Princess Beatrice and Princess Eugenie, both gainfully employed and not living off the privy purse, were selected as trade ambassadors by the British Government to promote the United King abroad.  Yesterday, they popped over to Germany for a two-day trip.

Beatrice (wearing a very flattering Jonathan Saunders dress) took time off from her job at a venture capitol firm for the gig, and Eugenie has undertaken work experience at an art gallery since graduating from university this past sumer, according to both the Daily Express and the Daily Mail.

Some say that their father, Prince Andrew played a strong part in securing this trip for the girls.  A bit of an elitist himself, the Queen’s third child receives an annual allowance from his mother is very resistant to the idea of a slimmed-down royal family.

“It’s his pompous sense of entitlement that grates and the fact that he appears to be passing it on to his daughters,” the Mail’s Sandra Parsons wrote on January 15th.  “Indeed, he’s so bent on having their royal status properly acknowledged that he’s even funded their trip — economy class — to Berlin.” 

Regardless, the girls were well-received in Berlin yesterday (January 17th) tooting around town in a Union Jack mini cooper, something Beatrice touched on during their trip.  “When British and German expertise combine their efforts we create fantastic things,” Her Royal Highness said.

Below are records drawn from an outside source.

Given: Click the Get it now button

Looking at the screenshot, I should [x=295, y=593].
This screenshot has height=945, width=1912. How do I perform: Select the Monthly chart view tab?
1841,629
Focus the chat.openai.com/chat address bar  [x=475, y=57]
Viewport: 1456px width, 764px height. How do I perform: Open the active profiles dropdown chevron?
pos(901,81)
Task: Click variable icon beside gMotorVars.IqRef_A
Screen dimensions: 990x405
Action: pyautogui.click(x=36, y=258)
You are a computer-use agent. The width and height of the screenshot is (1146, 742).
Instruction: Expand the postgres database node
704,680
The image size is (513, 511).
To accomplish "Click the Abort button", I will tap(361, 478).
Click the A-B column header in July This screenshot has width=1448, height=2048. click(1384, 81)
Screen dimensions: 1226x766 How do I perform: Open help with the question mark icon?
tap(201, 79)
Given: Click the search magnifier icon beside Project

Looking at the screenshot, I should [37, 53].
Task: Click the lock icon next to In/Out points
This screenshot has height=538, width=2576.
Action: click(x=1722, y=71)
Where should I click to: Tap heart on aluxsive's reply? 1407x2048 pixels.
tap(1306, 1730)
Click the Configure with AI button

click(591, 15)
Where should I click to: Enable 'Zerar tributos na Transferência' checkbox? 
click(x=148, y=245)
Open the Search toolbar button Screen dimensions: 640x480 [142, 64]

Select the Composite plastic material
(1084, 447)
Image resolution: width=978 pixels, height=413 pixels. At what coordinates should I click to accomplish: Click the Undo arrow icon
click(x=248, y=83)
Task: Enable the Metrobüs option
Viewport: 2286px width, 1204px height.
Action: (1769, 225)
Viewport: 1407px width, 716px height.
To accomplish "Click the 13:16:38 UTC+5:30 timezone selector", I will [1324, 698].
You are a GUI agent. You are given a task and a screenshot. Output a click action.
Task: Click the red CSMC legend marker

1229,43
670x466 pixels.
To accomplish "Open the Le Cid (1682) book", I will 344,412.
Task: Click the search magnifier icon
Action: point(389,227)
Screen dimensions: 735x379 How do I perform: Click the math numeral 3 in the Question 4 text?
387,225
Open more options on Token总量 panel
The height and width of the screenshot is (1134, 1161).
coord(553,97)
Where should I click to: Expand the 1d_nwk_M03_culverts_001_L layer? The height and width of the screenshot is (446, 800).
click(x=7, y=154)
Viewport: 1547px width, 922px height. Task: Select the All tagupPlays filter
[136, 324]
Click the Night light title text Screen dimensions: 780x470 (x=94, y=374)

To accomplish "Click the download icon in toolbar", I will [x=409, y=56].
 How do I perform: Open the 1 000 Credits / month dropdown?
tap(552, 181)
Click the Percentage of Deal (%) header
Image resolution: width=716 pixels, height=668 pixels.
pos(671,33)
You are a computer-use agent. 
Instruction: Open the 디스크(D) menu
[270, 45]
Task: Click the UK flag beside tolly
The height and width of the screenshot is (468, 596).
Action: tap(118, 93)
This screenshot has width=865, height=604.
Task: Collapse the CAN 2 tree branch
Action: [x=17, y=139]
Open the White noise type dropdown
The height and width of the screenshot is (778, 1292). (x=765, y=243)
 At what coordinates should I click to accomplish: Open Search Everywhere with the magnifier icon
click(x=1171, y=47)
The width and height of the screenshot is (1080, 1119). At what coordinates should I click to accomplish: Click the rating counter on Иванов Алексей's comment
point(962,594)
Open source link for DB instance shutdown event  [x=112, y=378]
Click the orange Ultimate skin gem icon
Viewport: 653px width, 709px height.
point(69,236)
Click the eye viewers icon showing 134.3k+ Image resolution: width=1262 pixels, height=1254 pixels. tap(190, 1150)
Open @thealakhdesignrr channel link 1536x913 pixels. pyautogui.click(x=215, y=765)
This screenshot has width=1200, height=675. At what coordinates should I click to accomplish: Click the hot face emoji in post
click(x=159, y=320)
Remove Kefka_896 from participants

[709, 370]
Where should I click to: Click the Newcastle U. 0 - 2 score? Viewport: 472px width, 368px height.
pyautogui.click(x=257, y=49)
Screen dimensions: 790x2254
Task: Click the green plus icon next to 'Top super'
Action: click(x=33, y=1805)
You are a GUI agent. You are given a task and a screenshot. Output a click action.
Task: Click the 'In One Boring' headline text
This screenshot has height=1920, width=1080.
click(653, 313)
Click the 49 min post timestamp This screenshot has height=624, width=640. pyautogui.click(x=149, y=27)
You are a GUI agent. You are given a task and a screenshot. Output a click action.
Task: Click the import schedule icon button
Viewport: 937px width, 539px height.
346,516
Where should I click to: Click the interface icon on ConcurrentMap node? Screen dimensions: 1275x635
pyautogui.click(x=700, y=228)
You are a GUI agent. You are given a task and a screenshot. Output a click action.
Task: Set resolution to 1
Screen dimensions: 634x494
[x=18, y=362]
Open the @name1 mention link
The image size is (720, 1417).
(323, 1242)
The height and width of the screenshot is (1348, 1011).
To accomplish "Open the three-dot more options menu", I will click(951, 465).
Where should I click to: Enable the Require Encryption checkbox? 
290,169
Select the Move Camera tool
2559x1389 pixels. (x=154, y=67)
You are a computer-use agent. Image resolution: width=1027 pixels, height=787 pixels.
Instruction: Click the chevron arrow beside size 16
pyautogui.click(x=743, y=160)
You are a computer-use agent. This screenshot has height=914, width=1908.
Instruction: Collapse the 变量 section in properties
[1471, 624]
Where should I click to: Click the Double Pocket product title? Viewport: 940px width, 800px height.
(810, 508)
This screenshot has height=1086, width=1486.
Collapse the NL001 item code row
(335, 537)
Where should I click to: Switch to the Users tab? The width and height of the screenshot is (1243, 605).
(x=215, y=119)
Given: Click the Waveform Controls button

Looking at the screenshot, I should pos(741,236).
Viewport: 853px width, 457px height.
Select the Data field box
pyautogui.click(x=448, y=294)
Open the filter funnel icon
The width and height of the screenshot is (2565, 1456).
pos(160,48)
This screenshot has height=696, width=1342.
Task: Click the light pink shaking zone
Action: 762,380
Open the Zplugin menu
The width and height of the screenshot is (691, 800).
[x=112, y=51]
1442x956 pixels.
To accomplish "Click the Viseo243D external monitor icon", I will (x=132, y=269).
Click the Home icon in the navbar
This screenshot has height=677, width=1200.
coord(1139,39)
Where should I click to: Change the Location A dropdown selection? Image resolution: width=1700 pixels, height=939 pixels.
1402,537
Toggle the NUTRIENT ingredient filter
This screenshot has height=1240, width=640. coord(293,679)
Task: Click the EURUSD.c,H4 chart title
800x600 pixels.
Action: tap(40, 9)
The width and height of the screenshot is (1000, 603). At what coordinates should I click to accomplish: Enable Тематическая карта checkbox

While on a visit to the Berlin British School, Beatrice admitted that her Philip Treacy hat at the royal wedding was a unique choice.  She told a student that the piece, who she only saw the morning of the wedding, wobbled every time she moved.  It was, as Beatrice put it, “one of those life experiences…”  The hat was later auctioned off for charity.

Today, the girls visited Hanover to highlight the heritage and knowledge elements of the campaign.